Work instructions —
Gather all lines in the entries below that include the word "dropdown".

**** Dataset excerpts

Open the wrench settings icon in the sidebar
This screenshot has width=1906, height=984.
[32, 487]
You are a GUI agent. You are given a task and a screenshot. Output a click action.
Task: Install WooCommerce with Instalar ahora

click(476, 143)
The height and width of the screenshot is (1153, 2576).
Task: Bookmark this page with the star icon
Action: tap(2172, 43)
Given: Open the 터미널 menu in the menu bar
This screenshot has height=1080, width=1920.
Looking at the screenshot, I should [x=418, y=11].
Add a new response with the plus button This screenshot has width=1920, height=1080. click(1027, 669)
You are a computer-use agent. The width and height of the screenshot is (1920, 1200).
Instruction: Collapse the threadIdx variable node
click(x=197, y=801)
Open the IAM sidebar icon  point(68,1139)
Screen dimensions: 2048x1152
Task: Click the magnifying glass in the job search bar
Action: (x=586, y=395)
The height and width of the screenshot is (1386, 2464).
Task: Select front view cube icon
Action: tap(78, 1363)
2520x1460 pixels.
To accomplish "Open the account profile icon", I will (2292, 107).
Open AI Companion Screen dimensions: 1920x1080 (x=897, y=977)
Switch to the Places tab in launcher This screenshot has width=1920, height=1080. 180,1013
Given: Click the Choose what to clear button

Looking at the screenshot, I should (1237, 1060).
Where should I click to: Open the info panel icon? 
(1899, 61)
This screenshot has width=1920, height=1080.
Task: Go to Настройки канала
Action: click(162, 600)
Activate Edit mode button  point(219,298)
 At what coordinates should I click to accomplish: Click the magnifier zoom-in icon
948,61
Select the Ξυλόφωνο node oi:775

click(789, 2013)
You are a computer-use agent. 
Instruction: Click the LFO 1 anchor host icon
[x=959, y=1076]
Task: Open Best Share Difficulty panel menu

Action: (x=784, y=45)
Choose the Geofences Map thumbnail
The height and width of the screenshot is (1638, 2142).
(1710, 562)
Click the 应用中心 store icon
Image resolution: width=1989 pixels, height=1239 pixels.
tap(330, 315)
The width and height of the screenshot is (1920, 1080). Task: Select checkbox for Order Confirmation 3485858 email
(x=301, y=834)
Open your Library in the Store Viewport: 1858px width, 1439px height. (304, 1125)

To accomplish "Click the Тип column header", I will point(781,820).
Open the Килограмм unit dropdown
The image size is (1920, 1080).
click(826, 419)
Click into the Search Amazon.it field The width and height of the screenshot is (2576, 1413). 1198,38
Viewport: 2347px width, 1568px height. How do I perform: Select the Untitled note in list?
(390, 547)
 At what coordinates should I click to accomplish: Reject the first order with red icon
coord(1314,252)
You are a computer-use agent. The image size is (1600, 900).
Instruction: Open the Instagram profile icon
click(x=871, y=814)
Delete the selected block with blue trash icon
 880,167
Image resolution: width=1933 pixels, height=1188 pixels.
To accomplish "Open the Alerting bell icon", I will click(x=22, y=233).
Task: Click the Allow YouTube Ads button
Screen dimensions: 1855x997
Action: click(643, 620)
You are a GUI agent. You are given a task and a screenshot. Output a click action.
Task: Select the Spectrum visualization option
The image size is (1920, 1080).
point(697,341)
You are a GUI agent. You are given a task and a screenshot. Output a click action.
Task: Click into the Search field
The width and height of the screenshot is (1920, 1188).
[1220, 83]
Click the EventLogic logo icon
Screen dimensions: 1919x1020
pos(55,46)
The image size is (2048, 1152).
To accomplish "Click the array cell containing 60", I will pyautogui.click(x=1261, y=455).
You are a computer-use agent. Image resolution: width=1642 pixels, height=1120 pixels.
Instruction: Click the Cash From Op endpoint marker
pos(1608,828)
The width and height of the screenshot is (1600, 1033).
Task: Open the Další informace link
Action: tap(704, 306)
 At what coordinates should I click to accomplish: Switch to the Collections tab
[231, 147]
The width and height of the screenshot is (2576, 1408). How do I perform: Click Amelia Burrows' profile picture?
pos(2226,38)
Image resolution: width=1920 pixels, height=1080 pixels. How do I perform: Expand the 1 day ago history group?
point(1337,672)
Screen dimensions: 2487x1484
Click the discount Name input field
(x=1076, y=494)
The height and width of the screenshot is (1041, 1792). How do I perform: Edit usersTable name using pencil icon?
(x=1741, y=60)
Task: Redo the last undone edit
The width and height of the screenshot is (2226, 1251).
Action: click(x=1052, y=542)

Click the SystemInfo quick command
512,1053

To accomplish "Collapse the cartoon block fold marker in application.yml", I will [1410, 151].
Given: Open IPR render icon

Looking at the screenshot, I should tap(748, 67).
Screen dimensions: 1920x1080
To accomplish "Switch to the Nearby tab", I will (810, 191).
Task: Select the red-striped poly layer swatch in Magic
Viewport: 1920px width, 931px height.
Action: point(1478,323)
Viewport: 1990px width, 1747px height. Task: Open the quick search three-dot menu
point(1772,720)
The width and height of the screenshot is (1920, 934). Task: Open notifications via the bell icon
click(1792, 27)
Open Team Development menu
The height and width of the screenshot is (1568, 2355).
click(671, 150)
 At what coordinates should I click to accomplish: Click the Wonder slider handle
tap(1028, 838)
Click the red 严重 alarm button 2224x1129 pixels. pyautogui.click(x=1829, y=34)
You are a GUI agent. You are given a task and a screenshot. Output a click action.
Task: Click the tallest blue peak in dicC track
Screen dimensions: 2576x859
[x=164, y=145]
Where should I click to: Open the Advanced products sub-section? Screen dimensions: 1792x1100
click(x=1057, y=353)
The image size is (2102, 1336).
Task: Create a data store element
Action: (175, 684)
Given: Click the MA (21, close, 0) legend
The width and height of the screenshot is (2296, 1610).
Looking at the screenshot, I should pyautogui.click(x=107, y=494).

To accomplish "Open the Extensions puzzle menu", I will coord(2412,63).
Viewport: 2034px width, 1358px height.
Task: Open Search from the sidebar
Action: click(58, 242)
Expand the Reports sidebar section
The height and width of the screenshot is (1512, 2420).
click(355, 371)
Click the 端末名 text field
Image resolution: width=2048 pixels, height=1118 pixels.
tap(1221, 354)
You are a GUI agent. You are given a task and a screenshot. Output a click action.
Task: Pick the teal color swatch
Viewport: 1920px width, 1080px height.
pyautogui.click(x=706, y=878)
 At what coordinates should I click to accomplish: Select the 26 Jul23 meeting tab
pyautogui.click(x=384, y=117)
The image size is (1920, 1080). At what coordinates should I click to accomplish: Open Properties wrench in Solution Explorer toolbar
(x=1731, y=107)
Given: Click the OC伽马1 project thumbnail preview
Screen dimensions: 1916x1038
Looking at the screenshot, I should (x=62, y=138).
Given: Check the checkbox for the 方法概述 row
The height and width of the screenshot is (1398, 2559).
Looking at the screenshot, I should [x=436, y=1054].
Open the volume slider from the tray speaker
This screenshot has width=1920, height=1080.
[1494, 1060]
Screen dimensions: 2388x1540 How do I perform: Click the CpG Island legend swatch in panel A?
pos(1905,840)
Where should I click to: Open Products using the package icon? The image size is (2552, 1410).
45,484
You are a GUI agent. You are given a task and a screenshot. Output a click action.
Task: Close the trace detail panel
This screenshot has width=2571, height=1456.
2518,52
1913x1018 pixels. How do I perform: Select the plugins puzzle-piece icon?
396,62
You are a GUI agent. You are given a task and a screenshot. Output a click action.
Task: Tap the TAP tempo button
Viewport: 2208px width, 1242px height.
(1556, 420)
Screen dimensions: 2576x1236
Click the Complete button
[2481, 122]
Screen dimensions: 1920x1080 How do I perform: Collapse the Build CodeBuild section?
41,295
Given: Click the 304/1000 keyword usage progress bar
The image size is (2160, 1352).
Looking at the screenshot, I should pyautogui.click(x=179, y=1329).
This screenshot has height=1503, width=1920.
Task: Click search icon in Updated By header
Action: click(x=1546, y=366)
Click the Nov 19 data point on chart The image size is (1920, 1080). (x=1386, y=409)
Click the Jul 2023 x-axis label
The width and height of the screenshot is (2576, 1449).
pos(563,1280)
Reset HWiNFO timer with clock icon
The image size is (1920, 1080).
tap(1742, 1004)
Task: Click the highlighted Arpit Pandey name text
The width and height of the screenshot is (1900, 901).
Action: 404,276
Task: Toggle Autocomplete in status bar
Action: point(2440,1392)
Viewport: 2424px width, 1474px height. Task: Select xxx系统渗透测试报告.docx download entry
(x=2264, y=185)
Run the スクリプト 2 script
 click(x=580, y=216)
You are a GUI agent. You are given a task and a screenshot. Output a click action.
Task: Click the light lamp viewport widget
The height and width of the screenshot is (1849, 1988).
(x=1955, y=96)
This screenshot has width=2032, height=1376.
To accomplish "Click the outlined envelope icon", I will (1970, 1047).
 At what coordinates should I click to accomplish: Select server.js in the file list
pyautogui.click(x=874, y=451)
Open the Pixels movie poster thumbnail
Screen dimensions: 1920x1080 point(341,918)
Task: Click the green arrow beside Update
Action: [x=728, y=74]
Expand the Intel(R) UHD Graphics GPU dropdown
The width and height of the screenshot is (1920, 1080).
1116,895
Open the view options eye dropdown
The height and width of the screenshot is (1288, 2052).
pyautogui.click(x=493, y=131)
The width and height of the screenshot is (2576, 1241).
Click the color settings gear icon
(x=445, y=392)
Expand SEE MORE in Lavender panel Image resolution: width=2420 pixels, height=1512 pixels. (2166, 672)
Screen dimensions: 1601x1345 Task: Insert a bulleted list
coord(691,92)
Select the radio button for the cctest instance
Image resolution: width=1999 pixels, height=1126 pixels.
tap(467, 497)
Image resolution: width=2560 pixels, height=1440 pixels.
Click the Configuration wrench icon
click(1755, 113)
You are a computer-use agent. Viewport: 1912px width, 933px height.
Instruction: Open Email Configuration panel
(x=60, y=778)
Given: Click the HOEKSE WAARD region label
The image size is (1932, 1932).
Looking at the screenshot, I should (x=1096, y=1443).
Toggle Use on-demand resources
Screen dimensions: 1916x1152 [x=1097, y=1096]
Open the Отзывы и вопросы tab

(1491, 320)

********

Response for this exercise —
Open the Килограмм unit dropdown
Expand the Intel(R) UHD Graphics GPU dropdown
Open the view options eye dropdown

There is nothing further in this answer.